On AMD hardware, I don't understand why people avoid AMD's support, which is just a version of BLIS and libflame.

A year ago, I benchmarked a transformer network with libtorch linked against various BLAS libraries (numbers are in sentences per second, MKL with CPU detection override on AMD, 4 threads):

Ryzen 3700X - OpenBLAS: 83, BLIS: 69, AMD BLIS: 80, MKL: 119

Xeon Gold 6138 - OpenBLAS: 88, BLIS: 52, AMD BLIS: 59, MKL: 128

I guess people avoid AMD's support, because MKL is just much faster? AMD BLIS did add batch GEMM support since then. Didn't have time to try that out yet.

I was thinking of the usual complaint about Intel not supporting AMD hardware that is common in HPC.

We don't know what that example was actually measuring, except apparently not the same thing for BLIS and MKL. On the basis of only that, it's not reasonable to say "just so much faster", in particular for what I care about. I have Zen2 measurements (unfortunately only in a VM) using the BLIS test/3 framework.

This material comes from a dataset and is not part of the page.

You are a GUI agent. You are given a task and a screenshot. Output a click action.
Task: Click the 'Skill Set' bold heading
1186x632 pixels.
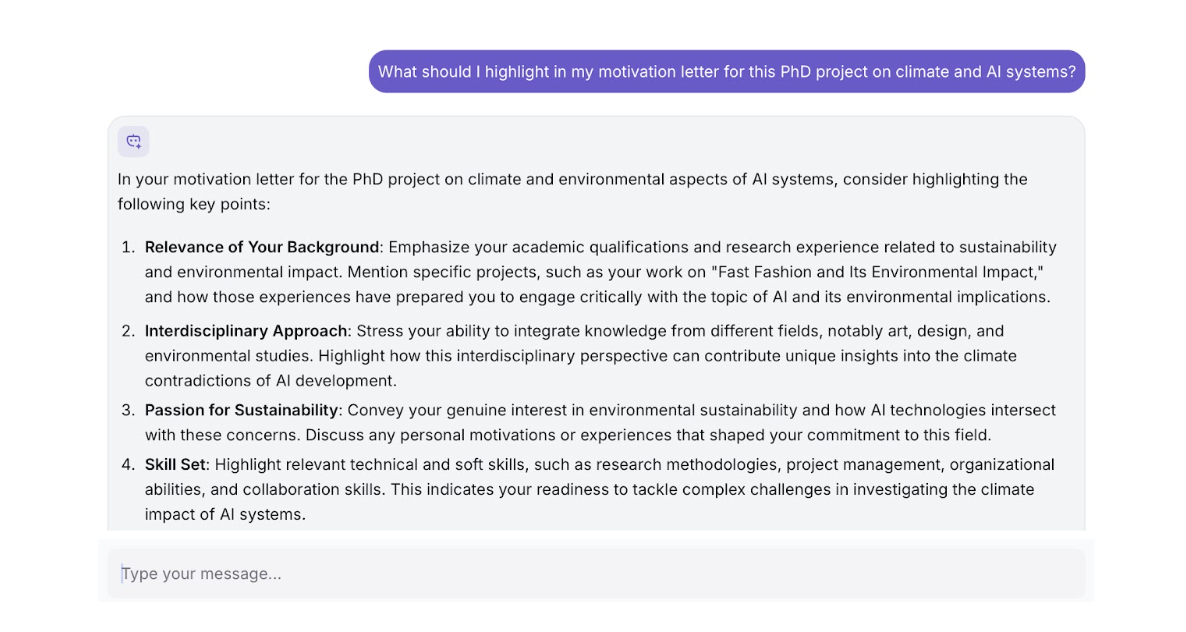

MKL came out nearly as fast as vanilla BLIS 0.7 and OpenBLAS on serial DGEMM, less so on the rest of D level 3, and nowhere close with S, C, and Z. Similarly for one- and two-socket OpenMP. At least in that "2021" version of MKL, there's only a Zen DGEMM kernel.

Have you set the environment variable OPENBLAS_CORETYPE to specify the CPU?
I went further than that, I profiled with perf and checked that the right kernels were used.